DATA RECORDS below:
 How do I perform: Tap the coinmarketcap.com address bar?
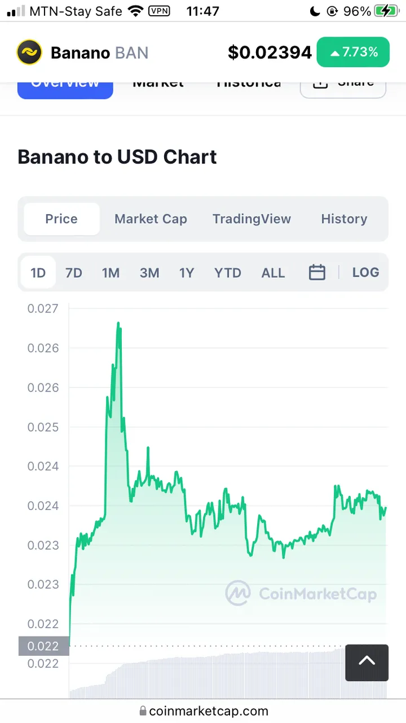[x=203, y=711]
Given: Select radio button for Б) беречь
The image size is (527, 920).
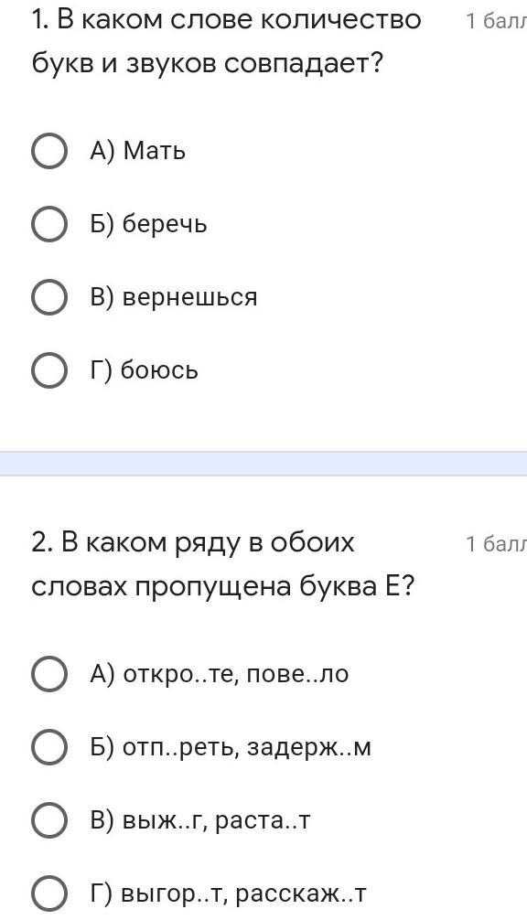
End of DATA RECORDS.
DATA RECORDS below:
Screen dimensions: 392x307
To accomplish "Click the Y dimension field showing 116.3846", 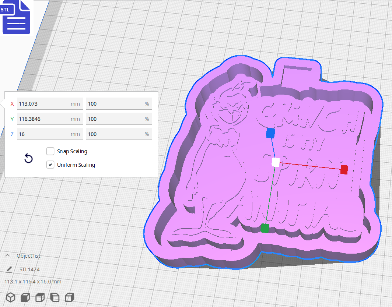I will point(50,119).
End of DATA RECORDS.
**REQUIRED ACTION:**
When you reach the line containing "How do I perform: Tap" in the entries above, begin restating word for word, and stop once the line containing "The image size is (527, 920)." has been given. Omit the pictures.

**THE COMPLETED TASK:**
 How do I perform: Tap the coinmarketcap.com address bar?
[x=203, y=711]
Given: Select radio button for Б) беречь
The image size is (527, 920).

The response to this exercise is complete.